▶ INSTRUCTIONS TO FOLLOW:
Which lines of the entries below contain the string "panel"? Copy each one.

(Beginning of INPUT FOR THIS TASK)

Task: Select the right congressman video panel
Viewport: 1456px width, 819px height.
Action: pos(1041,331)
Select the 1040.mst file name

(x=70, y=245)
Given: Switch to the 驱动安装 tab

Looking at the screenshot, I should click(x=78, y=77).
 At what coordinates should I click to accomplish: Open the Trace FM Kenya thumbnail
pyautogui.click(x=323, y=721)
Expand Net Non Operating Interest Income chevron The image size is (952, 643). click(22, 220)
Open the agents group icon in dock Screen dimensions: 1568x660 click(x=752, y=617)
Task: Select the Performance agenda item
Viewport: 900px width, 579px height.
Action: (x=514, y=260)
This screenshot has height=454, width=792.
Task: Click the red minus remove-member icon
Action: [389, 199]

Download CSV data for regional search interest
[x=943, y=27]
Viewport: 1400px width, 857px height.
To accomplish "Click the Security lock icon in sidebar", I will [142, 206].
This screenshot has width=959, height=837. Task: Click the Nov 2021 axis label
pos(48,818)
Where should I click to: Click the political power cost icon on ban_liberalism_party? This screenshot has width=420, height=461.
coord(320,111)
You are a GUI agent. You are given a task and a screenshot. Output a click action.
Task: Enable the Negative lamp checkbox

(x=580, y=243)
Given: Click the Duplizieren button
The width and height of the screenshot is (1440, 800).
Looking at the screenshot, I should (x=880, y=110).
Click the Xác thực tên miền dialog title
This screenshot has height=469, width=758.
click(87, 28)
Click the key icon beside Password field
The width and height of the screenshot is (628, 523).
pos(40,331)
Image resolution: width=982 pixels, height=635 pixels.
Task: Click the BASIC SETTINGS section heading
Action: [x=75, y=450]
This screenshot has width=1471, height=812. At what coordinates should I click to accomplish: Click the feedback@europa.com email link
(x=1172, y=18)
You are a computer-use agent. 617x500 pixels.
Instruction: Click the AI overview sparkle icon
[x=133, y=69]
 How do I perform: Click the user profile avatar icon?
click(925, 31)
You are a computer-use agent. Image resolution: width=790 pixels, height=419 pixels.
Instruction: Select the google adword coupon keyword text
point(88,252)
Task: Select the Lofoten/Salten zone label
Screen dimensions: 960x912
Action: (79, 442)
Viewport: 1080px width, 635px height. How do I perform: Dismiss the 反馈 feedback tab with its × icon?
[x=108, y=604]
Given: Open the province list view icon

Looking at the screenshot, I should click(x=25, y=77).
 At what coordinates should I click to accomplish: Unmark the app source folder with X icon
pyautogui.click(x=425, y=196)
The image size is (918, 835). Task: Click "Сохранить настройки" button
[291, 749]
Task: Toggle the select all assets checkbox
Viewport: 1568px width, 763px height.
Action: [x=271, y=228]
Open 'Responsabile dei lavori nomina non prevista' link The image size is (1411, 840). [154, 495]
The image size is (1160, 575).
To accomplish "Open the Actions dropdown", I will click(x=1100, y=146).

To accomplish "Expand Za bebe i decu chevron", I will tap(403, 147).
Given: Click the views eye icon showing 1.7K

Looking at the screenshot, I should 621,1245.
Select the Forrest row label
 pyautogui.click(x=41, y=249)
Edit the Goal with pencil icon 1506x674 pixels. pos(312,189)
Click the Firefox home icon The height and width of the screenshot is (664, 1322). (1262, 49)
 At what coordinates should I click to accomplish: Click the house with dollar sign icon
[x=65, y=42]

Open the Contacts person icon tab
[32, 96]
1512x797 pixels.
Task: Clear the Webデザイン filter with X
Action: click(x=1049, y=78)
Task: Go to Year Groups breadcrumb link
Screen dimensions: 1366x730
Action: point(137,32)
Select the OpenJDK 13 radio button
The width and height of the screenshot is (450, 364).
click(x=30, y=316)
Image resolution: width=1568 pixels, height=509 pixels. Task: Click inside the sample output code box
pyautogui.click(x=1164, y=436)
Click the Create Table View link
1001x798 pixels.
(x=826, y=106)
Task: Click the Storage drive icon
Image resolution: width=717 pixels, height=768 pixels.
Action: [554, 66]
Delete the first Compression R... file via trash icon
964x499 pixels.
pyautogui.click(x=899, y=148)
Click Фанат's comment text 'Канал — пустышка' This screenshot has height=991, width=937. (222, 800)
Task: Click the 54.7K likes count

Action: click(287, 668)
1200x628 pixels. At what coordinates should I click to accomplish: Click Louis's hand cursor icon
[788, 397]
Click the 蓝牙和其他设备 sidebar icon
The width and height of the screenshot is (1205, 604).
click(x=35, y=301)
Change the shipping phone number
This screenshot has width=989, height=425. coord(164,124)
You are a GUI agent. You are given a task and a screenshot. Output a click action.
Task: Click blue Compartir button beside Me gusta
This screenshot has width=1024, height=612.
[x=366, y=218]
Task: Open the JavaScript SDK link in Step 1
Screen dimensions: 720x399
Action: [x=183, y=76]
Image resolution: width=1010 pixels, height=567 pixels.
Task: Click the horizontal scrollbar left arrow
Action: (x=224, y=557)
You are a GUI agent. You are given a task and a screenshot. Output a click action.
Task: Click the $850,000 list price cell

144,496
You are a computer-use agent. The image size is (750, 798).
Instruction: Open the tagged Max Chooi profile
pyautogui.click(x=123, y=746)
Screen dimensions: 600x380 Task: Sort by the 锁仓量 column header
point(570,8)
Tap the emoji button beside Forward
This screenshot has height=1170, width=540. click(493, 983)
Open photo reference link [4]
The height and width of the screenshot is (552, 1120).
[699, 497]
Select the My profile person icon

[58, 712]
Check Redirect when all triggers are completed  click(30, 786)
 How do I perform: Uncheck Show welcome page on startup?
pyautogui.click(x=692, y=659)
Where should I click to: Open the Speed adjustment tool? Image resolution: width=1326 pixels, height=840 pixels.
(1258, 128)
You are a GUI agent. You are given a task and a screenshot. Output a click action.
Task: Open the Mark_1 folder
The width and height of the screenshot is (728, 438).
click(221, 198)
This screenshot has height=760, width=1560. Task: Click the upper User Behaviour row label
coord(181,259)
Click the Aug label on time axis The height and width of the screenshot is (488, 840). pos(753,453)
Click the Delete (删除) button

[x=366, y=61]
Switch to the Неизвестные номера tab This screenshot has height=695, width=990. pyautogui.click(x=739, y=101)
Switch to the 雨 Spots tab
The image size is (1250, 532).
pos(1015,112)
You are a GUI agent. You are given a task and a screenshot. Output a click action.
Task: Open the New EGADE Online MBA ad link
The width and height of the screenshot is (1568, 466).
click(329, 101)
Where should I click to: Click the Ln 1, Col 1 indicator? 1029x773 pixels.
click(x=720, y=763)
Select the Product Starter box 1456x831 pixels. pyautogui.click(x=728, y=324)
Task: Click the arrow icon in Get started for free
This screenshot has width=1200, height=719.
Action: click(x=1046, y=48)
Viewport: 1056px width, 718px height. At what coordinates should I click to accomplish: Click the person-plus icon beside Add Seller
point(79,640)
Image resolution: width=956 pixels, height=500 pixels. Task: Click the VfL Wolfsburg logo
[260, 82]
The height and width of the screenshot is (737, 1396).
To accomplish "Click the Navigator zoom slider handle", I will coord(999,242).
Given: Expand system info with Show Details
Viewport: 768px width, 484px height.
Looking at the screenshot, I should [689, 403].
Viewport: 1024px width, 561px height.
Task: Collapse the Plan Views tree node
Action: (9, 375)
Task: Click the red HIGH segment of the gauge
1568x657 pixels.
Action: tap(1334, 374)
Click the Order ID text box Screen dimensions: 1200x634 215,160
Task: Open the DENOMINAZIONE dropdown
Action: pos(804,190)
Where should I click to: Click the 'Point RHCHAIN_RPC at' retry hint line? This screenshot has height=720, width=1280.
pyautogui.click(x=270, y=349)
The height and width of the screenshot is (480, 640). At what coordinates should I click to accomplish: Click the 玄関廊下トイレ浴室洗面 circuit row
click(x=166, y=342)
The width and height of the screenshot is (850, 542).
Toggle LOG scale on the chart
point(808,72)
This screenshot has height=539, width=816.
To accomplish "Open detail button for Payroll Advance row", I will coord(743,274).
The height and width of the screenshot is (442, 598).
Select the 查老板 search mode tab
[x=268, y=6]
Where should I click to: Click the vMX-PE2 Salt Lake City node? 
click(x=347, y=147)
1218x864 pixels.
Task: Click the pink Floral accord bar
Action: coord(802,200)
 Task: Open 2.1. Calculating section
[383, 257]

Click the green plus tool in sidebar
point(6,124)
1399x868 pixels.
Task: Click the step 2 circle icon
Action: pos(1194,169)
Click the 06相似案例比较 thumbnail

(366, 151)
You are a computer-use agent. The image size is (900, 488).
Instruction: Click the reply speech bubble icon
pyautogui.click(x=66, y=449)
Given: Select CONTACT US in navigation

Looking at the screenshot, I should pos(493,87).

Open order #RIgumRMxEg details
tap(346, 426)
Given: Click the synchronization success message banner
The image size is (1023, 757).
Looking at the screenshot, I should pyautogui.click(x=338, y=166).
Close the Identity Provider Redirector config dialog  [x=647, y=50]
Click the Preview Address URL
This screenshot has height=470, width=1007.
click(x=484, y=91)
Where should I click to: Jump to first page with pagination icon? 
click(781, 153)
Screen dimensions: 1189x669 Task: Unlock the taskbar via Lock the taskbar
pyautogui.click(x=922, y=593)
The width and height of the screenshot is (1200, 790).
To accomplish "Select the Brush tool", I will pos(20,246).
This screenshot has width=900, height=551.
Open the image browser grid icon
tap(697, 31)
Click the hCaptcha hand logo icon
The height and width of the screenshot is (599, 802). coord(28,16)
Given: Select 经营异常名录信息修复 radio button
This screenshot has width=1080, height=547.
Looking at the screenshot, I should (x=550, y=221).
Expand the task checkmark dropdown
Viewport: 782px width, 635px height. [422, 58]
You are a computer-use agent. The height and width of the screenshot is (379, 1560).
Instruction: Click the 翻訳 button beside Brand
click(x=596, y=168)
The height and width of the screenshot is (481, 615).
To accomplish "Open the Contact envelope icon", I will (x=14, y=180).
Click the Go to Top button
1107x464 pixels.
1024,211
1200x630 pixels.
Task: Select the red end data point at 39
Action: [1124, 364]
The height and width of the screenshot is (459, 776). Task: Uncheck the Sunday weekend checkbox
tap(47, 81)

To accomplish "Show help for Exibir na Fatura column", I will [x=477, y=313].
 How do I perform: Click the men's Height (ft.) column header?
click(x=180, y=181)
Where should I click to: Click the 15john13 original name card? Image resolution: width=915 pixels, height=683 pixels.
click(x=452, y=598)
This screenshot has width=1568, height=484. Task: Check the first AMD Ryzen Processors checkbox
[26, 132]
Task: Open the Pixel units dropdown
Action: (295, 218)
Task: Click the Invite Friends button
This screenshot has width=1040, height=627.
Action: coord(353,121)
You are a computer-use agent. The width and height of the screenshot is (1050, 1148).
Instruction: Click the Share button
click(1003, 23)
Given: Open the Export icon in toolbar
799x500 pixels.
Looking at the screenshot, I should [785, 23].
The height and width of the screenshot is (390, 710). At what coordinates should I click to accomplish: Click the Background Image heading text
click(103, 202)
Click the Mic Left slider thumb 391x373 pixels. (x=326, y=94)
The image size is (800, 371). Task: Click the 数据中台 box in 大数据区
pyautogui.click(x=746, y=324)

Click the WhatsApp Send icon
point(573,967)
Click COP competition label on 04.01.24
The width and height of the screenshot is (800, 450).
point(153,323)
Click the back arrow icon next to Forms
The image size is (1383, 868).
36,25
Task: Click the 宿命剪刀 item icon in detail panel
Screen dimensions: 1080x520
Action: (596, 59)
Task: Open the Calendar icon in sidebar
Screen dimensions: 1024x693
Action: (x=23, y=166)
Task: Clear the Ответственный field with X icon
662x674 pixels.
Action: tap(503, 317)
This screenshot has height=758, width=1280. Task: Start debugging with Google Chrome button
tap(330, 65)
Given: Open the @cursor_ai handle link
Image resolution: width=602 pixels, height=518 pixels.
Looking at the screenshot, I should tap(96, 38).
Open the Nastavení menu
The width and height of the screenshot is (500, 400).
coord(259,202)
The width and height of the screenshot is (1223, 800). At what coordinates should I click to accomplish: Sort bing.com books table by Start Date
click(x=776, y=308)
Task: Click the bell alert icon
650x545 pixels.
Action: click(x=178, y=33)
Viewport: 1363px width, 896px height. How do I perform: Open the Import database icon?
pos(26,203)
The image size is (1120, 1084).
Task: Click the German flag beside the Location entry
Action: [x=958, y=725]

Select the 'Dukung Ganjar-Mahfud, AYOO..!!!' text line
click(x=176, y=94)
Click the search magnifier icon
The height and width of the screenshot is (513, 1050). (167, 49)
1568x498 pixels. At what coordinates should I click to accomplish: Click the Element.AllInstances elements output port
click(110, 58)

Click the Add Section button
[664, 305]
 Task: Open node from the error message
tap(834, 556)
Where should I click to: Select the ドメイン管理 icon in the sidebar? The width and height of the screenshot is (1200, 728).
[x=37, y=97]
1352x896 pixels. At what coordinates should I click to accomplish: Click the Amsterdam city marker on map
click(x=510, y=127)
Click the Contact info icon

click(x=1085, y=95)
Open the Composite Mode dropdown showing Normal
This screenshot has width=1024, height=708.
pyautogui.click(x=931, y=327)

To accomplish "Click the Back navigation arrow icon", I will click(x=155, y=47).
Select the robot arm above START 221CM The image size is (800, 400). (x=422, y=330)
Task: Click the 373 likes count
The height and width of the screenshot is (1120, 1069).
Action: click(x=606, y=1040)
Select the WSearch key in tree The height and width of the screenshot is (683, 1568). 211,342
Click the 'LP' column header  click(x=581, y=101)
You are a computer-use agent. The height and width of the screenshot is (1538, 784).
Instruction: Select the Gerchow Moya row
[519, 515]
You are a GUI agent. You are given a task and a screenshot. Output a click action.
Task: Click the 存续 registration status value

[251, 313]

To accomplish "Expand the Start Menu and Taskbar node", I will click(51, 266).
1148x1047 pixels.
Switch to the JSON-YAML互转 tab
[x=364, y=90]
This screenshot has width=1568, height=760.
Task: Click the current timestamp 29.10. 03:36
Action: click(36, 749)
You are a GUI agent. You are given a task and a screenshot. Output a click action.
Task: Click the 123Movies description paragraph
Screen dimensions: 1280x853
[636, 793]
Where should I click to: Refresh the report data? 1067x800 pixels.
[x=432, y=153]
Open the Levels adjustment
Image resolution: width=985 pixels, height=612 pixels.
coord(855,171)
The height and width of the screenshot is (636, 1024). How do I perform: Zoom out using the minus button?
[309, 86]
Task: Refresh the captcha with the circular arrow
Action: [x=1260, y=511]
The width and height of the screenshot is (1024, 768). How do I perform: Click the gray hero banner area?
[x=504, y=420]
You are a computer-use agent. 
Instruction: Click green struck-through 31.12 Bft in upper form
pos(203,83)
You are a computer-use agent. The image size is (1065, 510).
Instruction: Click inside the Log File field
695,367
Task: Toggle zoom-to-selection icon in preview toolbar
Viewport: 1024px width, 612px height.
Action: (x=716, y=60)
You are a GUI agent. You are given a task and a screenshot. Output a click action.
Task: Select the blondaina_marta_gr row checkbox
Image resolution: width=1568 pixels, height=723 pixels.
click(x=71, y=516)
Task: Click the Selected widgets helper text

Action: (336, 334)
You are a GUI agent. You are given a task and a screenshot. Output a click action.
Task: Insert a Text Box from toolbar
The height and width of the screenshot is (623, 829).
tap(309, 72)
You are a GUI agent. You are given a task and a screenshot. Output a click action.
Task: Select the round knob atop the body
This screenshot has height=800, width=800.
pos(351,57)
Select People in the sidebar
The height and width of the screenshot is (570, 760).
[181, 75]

(End of INPUT FOR THIS TASK)

▶ RESPONSE TO THIS EXERCISE:
Task: Select the right congressman video panel
Task: Click the 宿命剪刀 item icon in detail panel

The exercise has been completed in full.